Segment Start: Provided data

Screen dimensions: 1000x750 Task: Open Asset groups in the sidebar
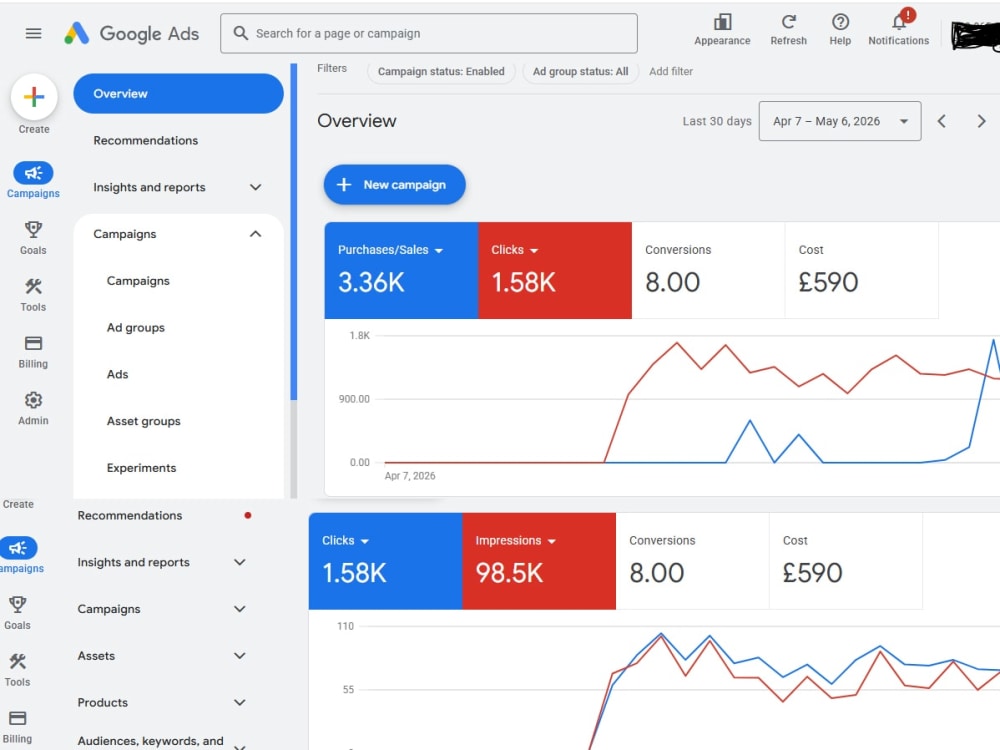(x=143, y=421)
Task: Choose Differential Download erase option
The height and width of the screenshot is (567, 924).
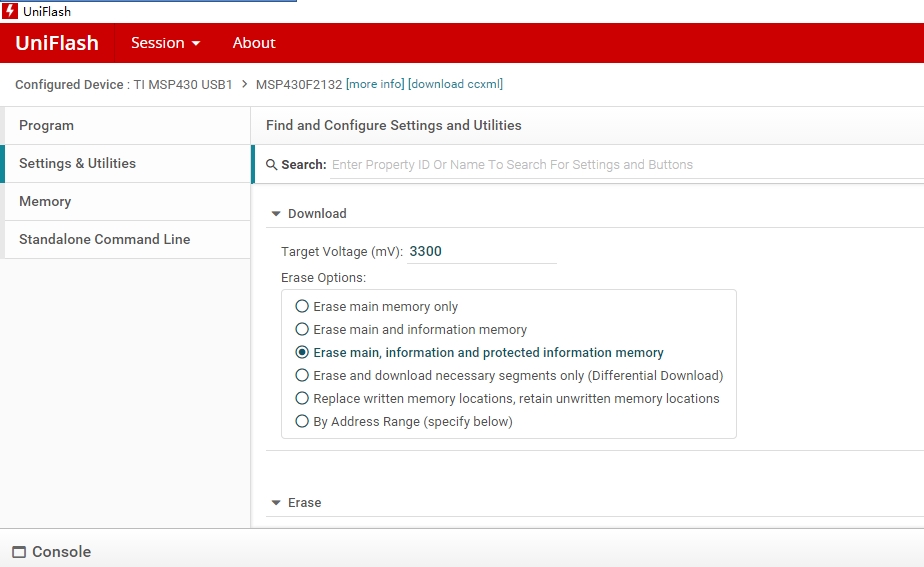Action: (x=302, y=376)
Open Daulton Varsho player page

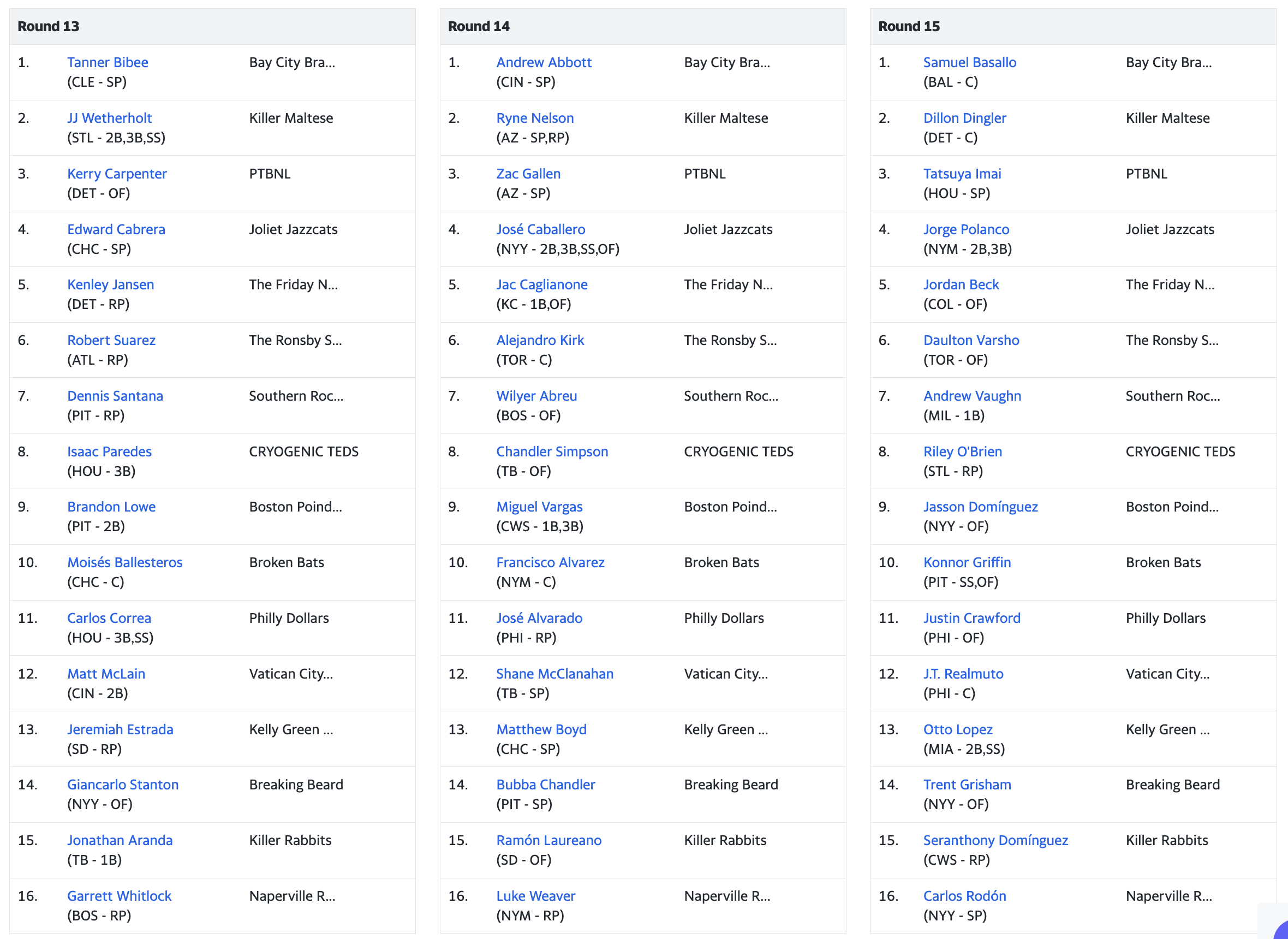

Segment End: Provided data

• **What to do**
Reproduce all entries above exactly, minus the images.

• **Solved problem**
Screen dimensions: 1000x750 Task: Open Asset groups in the sidebar
(x=143, y=421)
Task: Choose Differential Download erase option
The height and width of the screenshot is (567, 924).
Action: (x=302, y=376)
Open Daulton Varsho player page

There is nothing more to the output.